Sarı Yelekliler: ‘Fransız Baharı’ mı ‘faşizmin ayak sesleri’ mi?

 

Fransa’da “mali oligarşinin adamı” olarak görülen Cumhurbaşkanı Emmanuel Macron’u şaşırtan “Sarı Yelekliler” (Gilets Jaunes) isyanı sürüyor. Talepler ve söylemler tamamen farklı olsa da, partiler üstü ve örgütsüz olmaları nedeniyle isyan kimilerine Gezi Parkı eylemlerini hatırlattı, kimilerine Arap Baharı’mı.

1789’da “baskıya karşı isyanı” hak sayan İnsan ve Yurttaş Hakları Bildirisi’ni kabul etmiş Fransız Parlamentosu bugün hakları garanti eden sesini yitirmiş olsa da, Fransızlar isyan konusunda referansı bol bir millet.

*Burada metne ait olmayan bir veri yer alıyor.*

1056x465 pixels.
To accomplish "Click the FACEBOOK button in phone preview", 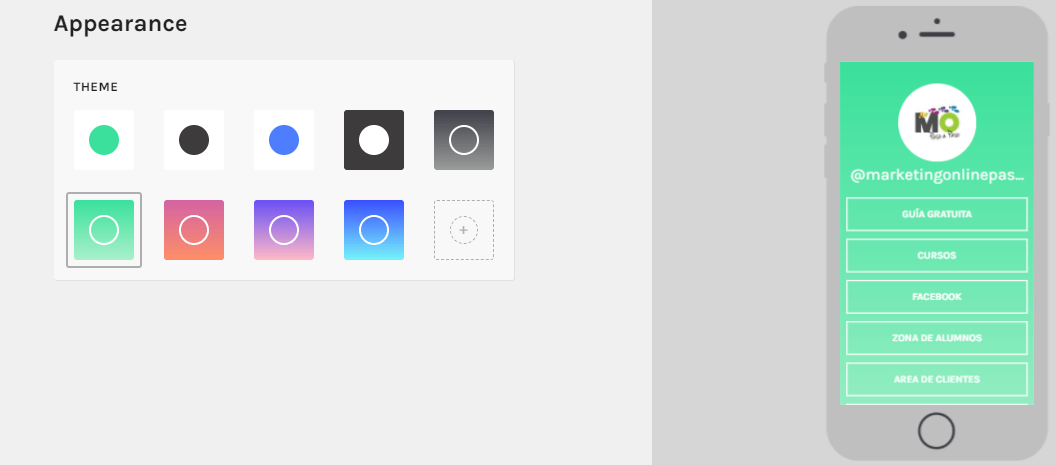I will pos(937,297).
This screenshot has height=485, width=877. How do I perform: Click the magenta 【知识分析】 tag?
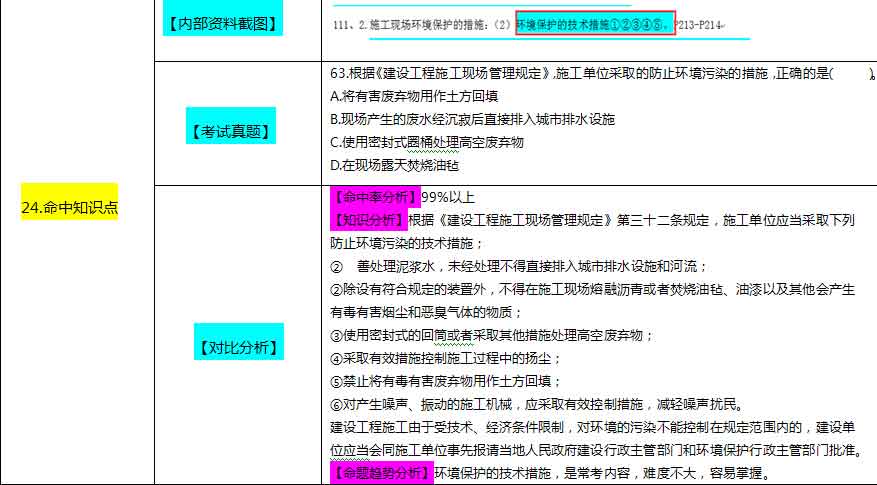click(368, 219)
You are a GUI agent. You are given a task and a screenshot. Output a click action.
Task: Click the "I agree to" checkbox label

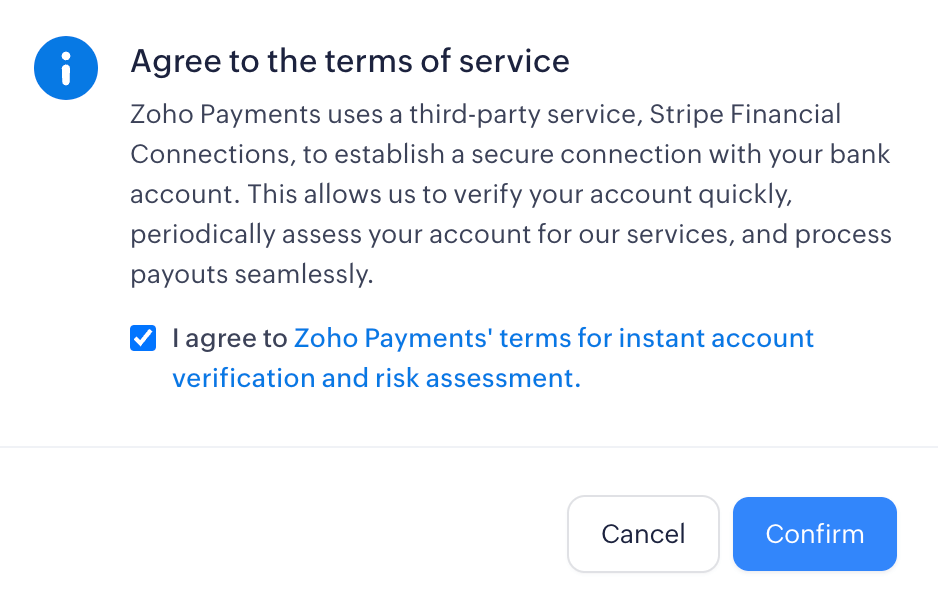click(x=230, y=338)
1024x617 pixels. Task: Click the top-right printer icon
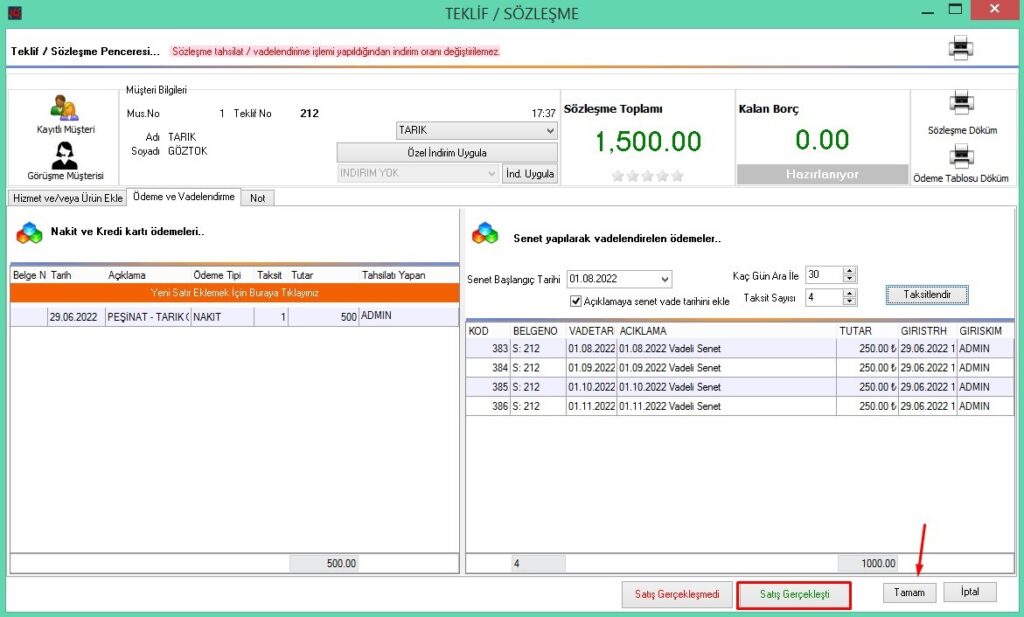(961, 47)

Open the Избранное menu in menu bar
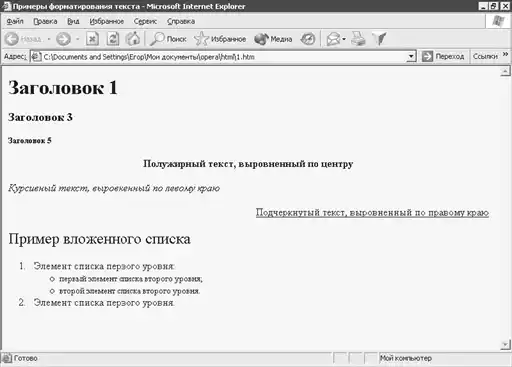pyautogui.click(x=107, y=21)
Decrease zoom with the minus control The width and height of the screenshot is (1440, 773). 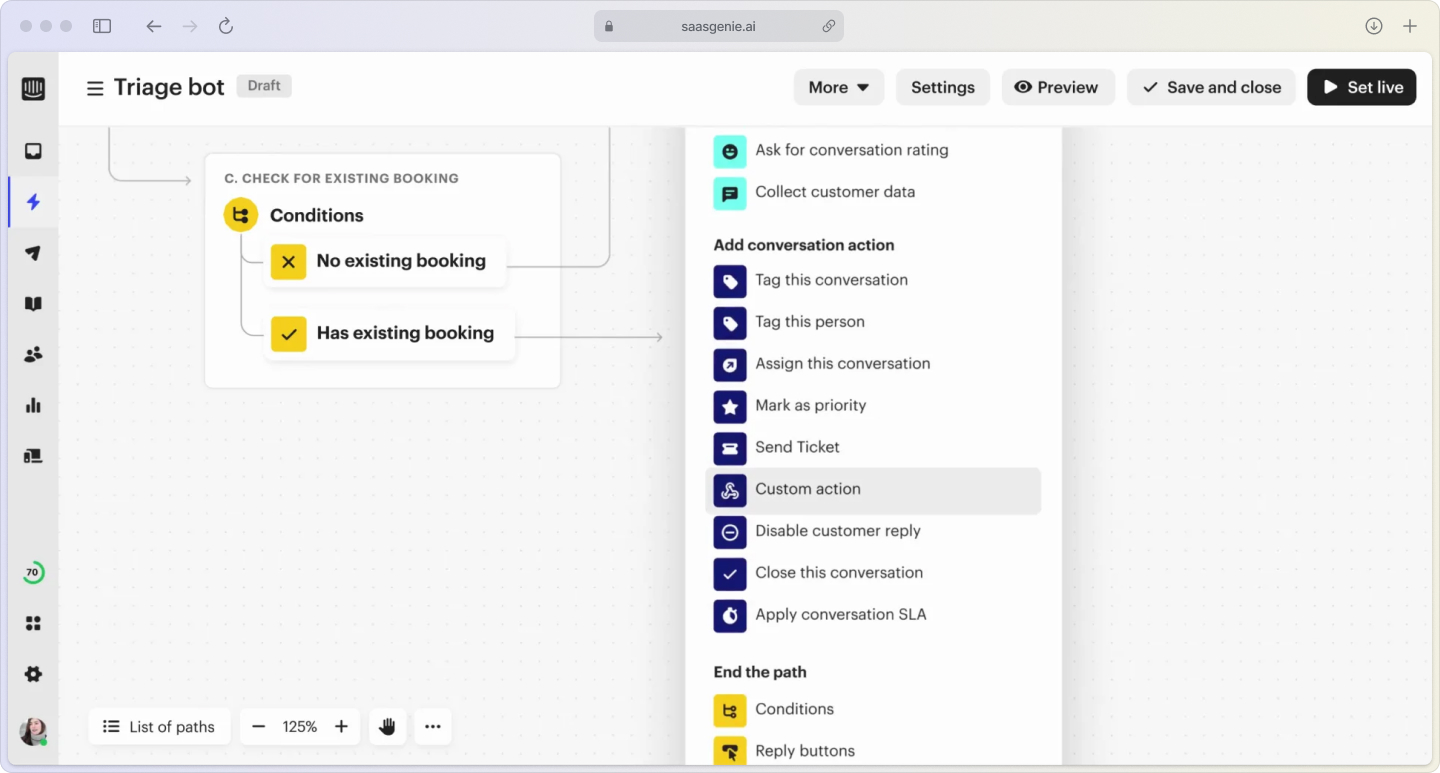[259, 727]
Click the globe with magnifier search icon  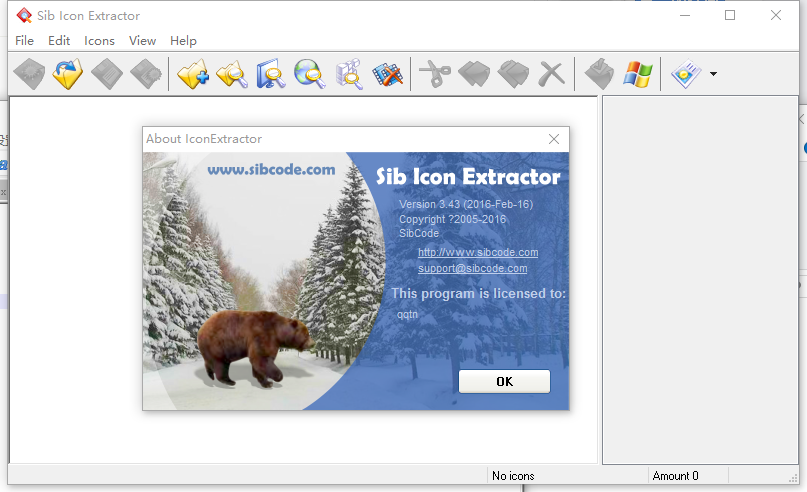(309, 74)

Sarı Yelekliler kurulu düzene güvenini yitirmiş kesimlerden oluşuyor. Sadece hükümet, Ulusal Meclis ve Senato değil, partiler ve sendikalardan ümidini kesmiş endişeli kalabalıklar.

Geleceklerinden, ceplerine girip çıkan arasındaki artan dengesizlikten, dev şirketlere müşfik, alttakilere gaddar kesilen gidişattan mustaripler.

Hükümet müzakere edecek bir baş, bir örgüt, bir heyet bulamadığı için şaşkın ve çaresiz. Meydanlarda partilere ve sendikalara davet yok, aksine “sarı kart” var. Onlar da katılıp katılmamakta tereddüt ediyor.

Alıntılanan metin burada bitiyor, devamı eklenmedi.